Another interesting idea researched by some linguists is the growing use of emoji. However, while older generations may worry about the symbols becoming part of our everyday language, there’s no chance of those symbols ever replacing our vocabulary completely. “Any human language can express an infinite number of things," she says. "With emoji, you don’t have the same kind of complexity of expression. You’re fairly constrained in what you can do."
“My understanding is that there’s a consortium of people who decide what emoji can be used, and that’s not how human language works. For example, Trump’s use of the word ‘bigly’. People can say whatever they want and if it catches on it catches on. With emoji you have to lobby a consortium to get one working.”
Linguists may not be worried about emoji replacing words, they are nervous about the internet's huge impact on language. Despite the world wide web bringing researchers from across the world together, now is actually a time in history where linguists are most worried about the future of languages.
Coon explains how, while “English may be in no danger of being replaced by emoji, there are more than 6,000 languages being spoken and a very large percentage – between 50 and 90 per cent – are no longer likely to be spoken in the next 100 years unless something drastic happens to reverse this. Many languages which are in critical danger are only spoken by elderly people and when they die the language is gone.”
Because the likes of English, Spanish and Mandarin are becoming so widely spoken, speakers of lesser known dialects are less inclined to impart that knowledge to future generations. Linguists are worried from both a scientific and cultural viewpoint about this phenomena.
“From a scientific perspective, if our goal as linguists is to work out how human languages work, we’re not doing very good science if we only look at a handful of closely related European languages. Culturally, there are communities where the language carries their identity. A lot of cultural information can be lost when these are lost. For example, many languages have words for different medicinal plants that a majority language, like English or French, may not have. A lot of studies have shown that the health of a community’s indigenous language correlates to a lot of other health and wellness factors.”

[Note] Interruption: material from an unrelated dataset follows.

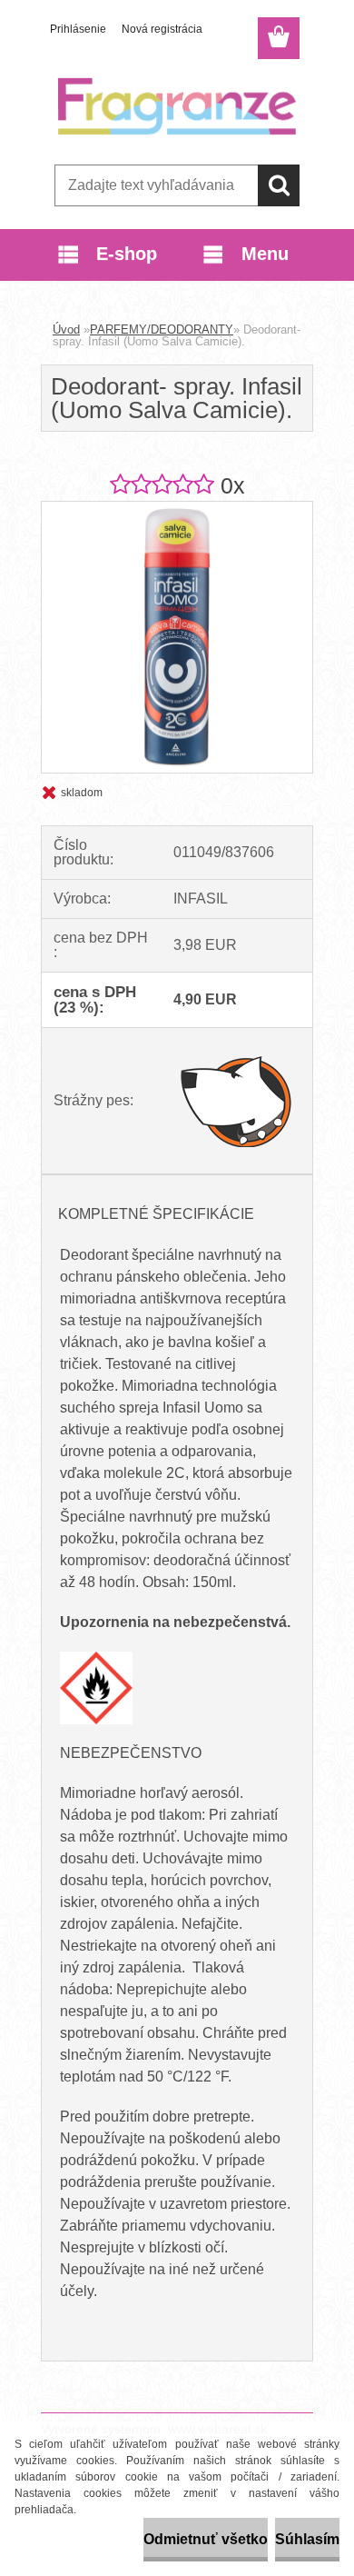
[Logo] (176, 106)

While it’s a critical period for languages and linguistics, films such as Arrival, Coon says, will hopefully get people interested in the subject before it’s too late. “To get started, all you need is access to a speaker of the language you’re interested in working on,” she says. “Taking classes or becoming educated about the huge amounts of diversity that comes from human languages or understanding how human languages are all equally expressive and carry lots of value, those are all things that will hopefully come out of this film.”